::: Seitenauszug :::

Altertumswissenschaft

Autor/Hrsg.:

Kratz, Reinhard G., and Bernd U. Schipper [Eds.]

Titel/Untertitel:

Elephantine in Context. Studies in History, Religion and Literature of the Judeans in Persian Period Egypt.

Verlag:

Tübingen: Mohr Siebeck 2022. XII, 385 S. = Forschungen zum Alten Testament, 155. Lw. EUR 144,00. ISBN 9783161609961.

Rezensent:

Friedhelm Hoffmann

Als Ägypten 526 (!) v. Chr. von den Persern erobert wurde, musste die Südgrenze bei Elephantine (E.) gesichert werden. Dazu wurde eine judäische/jüdische Besatzung in die dortige Festung gelegt, aus der viele aramäische Papyri erhalten sind. Der Sammelband, herausgegeben von zwei Alttestamentlern, ist dem breit angelegten Studium der Gemeinde von E. gewidmet. Gesellschaft mit Verwaltung, Religion und Literatur werden aus der Sicht verschiedener Fächer beleuchtet. Hervorgegangen ist der Band aus dem DFG-Projekt »Elephantine in Context« (2015–2019).

E. war in der Perserzeit ein wichtiges administratives Zentrum mit einer multikulturellen Einwohnerschaft, die neben aramäi-schen auch ägyptische Papyri hinterlassen hat (Vf.; Ostraka und Hieroglyphentexte bleiben unerwähnt). Zu den drei Hauptfoki (1) Gesellschaft mit Verwaltung, (2) Religion sowie (3) Literatur werden case studies zusammengestellt, die während dreier Workshops 2016–2018 diskutiert wurden.

::: Ausgangsmaterial :::

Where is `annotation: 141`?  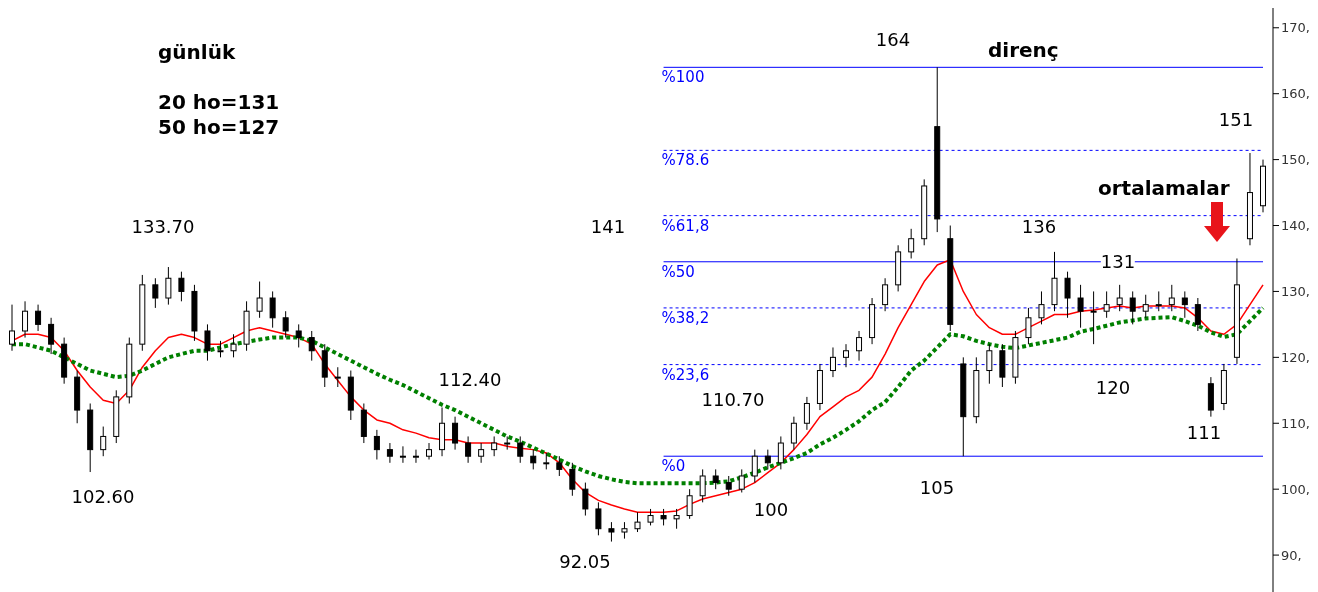
annotation: 141 is located at coordinates (608, 227).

:::

Aufgaben:
1) Gib aus der Rezension bitte alles von „Altertumswissenschaft“ bis hinunter zu „144,00. ISBN 9783161609961.“ wortgetreu aus.
2) Beantworte anhand der Rezension jede Frage kurz:
(a) In welchem Jahr wurde Ägypten von den Persern erobert?
(b) Aus welchem DFG-Projekt ist der Band hervorgegangen?
(c) In welchen Jahren fanden die drei Workshops statt?
3) Übersetze diesen Satz aus der Rezension ins Englische: „Dazu wurde eine judäische/jüdische Besatzung in die dortige Festung gelegt, aus der viele aramäische Papyri erhalten sind.“

Lösungen:
1)
Altertumswissenschaft

Autor/Hrsg.:

Kratz, Reinhard G., and Bernd U. Schipper [Eds.]

Titel/Untertitel:

Elephantine in Context. Studies in History, Religion and Literature of the Judeans in Persian Period Egypt.

Verlag:

Tübingen: Mohr Siebeck 2022. XII, 385 S. = Forschungen zum Alten Testament, 155. Lw. EUR 144,00. ISBN 9783161609961.

2)
(a) 526 v. Chr.
(b) Aus dem DFG-Projekt »Elephantine in Context« (2015–2019).
(c) 2016–2018.

3) For this purpose, a Judean/Jewish garrison was stationed in the fortress there, from which many Aramaic papyri have survived.